**TASK INSTRUCTIONS:**
**a.** According to the passage about failing grades, how many years has Sheila Goudeau been a teacher?
**b.** Write out the passage about failing grades from "Forbidden failure" up to and including "passed along anyhow?".

**EXCERPTED PASSAGE:**
——

Forbidden failure

Forbidden to fail students, a fourth-grade teacher in Baton Rouge has filed suit against the principal, superintendent and school board.  Sheila Goudeau, a teacher for 20 years, says teachers were told to make 60 percent the lowest score and D the lowest grade, no matter how poorly students had performed. She claims the principal harassed her for protesting the policy.

Setting a minimum score at 60 percent (or 50 percent) is becoming common. The theory is that students will try to improve a 60 percent but will give up if their average is so low that they can’t possibly raise it to a passing grade. On the other hand, why try if you’ll be passed along anyhow?

My honors chemistry teacher let us retake tests to raise our grades, if we thought we could do better. My daughter’s journalism teacher let students rewrite assignments to raise their grades. It seems fair to let students wipe out bad marks by proving they’ve mastered the material. Pretending they’ve learned fourth-grade work and are ready for fifth grade is setting kids up for failure, as Goudeau says. That’s failure with a D, I guess.

In checking out Downtown College Prep’s new web site, I saw the story of Pauline Fernandez, who moved in with neighbors in 12th grade after her mother’s death from a brain tumor. “Pauline wants to learn; not just earn credits. In fact, she asked one math teacher to fail her so she could take the class again to get a better grasp of the concepts.” An ’08 DCP graduate, Pauline goes to community college and works two jobs to support herself. She plans to transfer to San Jose State to complete a four-year degree. That was her mother’s dream. (The book is here.)

——

**Excerpts from a dataset:**
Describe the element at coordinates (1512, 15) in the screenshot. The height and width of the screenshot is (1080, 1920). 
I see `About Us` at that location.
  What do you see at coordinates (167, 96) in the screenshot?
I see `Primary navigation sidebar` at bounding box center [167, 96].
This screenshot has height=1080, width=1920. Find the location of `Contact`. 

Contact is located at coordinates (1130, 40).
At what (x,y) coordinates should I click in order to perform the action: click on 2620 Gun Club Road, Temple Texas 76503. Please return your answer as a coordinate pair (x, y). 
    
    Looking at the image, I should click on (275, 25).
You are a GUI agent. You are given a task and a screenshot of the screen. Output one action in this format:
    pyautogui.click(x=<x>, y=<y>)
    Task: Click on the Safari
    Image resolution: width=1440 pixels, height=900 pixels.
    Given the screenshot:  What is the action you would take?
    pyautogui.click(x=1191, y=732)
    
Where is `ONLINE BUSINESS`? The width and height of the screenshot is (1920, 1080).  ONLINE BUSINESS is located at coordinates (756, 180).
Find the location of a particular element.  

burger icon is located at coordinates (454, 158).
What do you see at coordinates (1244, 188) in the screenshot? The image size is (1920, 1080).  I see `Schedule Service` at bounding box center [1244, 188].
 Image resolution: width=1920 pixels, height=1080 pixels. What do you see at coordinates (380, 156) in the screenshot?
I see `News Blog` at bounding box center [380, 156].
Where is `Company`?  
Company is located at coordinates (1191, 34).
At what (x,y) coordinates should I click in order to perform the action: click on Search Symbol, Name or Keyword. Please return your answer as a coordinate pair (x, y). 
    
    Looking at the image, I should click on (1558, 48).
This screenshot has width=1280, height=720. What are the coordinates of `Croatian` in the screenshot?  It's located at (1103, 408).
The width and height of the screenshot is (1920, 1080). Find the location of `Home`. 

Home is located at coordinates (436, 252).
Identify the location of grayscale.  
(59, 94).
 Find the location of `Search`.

——

**LIST OF ANSWERS:**
**a.** 20 years

**b.**
Forbidden failure

Forbidden to fail students, a fourth-grade teacher in Baton Rouge has filed suit against the principal, superintendent and school board.  Sheila Goudeau, a teacher for 20 years, says teachers were told to make 60 percent the lowest score and D the lowest grade, no matter how poorly students had performed. She claims the principal harassed her for protesting the policy.

Setting a minimum score at 60 percent (or 50 percent) is becoming common. The theory is that students will try to improve a 60 percent but will give up if their average is so low that they can’t possibly raise it to a passing grade. On the other hand, why try if you’ll be passed along anyhow?